EXERCISE MATERIAL
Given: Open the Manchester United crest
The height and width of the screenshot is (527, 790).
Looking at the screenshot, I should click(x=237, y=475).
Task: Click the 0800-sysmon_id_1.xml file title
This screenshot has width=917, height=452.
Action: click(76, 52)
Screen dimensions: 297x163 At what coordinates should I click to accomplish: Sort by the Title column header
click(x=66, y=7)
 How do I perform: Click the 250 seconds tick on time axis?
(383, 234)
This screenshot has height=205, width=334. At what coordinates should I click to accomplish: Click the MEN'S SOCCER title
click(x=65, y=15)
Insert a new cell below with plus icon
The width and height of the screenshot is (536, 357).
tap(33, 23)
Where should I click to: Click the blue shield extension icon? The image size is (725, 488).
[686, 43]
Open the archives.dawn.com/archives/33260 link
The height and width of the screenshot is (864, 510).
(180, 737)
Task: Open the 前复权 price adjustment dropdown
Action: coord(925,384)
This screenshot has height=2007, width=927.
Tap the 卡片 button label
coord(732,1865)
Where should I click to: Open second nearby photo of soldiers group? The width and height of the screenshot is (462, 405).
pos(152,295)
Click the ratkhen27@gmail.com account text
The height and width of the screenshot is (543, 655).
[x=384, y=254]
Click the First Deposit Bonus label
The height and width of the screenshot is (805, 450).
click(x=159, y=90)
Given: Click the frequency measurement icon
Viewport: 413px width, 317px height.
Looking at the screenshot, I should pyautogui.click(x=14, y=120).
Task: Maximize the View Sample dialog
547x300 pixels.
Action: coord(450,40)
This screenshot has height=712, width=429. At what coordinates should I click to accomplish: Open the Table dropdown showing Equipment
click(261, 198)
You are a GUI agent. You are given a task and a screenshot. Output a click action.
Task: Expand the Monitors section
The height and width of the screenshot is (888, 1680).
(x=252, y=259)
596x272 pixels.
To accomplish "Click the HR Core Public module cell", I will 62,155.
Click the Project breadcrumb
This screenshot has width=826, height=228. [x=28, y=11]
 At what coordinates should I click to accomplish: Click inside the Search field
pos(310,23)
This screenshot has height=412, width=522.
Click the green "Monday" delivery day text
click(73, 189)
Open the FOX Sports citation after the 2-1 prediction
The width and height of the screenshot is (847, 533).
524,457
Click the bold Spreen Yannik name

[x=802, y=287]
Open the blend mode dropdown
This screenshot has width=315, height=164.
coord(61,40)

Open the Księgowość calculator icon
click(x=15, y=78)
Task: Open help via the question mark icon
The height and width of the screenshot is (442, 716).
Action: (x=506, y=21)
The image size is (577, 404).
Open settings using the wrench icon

WHAT IS BEING ASKED
Please return exactly the lines from the one containing "Click the green" through the end of the entries above, adding no other line.

EXERCISE ANSWER
Click the green "Monday" delivery day text
click(73, 189)
Open the FOX Sports citation after the 2-1 prediction
The width and height of the screenshot is (847, 533).
524,457
Click the bold Spreen Yannik name

[x=802, y=287]
Open the blend mode dropdown
This screenshot has width=315, height=164.
coord(61,40)

Open the Księgowość calculator icon
click(x=15, y=78)
Task: Open help via the question mark icon
The height and width of the screenshot is (442, 716).
Action: (x=506, y=21)
The image size is (577, 404).
Open settings using the wrench icon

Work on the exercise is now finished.